An additional comment from the author to another questioning his work (formatting mine):
From Pat Fidopiastis to Clay J.: You’re right, none of us knows where this is heading. So, if we’re all “sheltering at home” and clearing store shelves of Purell, what good does it do to let the doomsday mathematical modelers, that don’t even work with these microbes, dominate the narrative?
Would they like us to go from “sheltering at home” to “sheltering under our bed, curled up in the fetal position?”
That’s my main angle in writing the letter. It’s weird to me that we barely shrug at the CDC statistic that between Oct 1, 2019 and the present, there were between 24,000 and 62,000 flu-related deaths. One person commented that I should stop comparing COVID19 to the “vanilla flu”.
Ignoring tens of thousands of flu dead makes me wonder what a person’s motivation is when they get angry at me for bringing that up. One person argued that I seem to miss the point that it’s the rate that we need to worry about. I understand the importance of rate on the health care infrastructure, and I sympathize with the health care providers in NYC and other hard-hit places. However, as a doctor, would you be willing to tell the loved ones of those 24,000+ dead people that we’re sorry for your loss, but at least the rate at which your loved one suffered and died of the flu was scattered over a few more months than those that suffered and died of COVID19?
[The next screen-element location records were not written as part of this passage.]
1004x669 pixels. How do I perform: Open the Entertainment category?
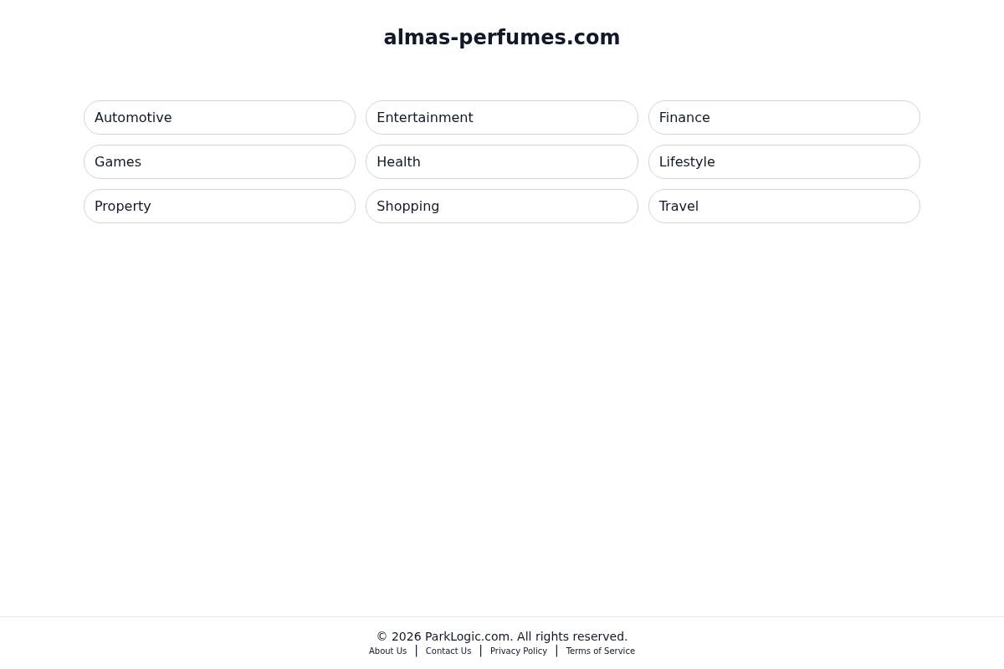click(502, 117)
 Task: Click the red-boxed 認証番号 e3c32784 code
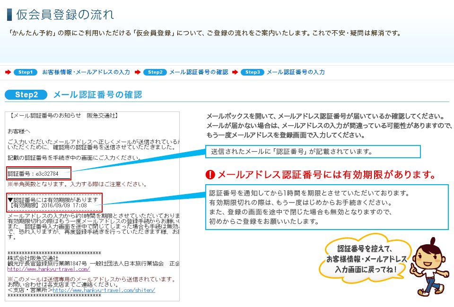click(38, 173)
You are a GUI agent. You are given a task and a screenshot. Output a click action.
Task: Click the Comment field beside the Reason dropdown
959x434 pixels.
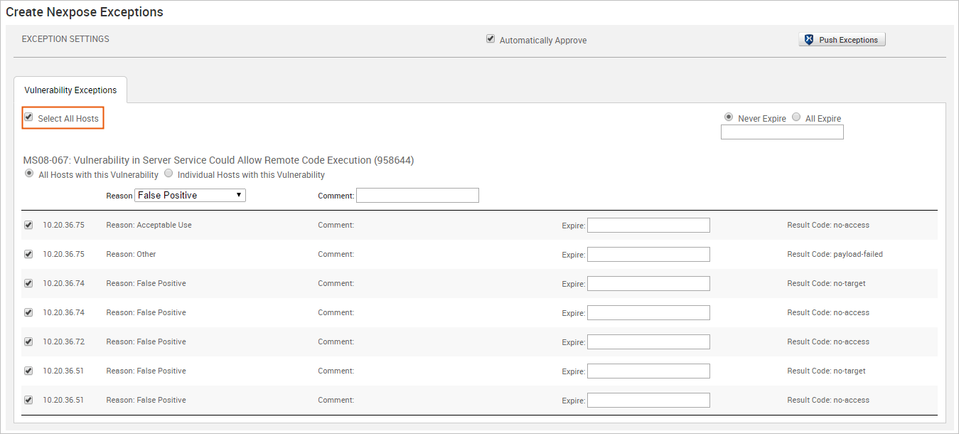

When this is over and the fog clears, I’ll be able to compare these viruses on additional levels. In the mean- time, I’m doing my part by working out a backup RNA extraction/qRT PCR protocol for COVID19 detection for my county Public Health department. To your last question, in a perfect world, the most powerful country in the world should have been able to immediately cease commercial flights in and out of the US, and rapidly scale up testing to identify and quarantine infected individuals. Given that we missed the boat on early intervention, I wouldn’t second guess our current policy.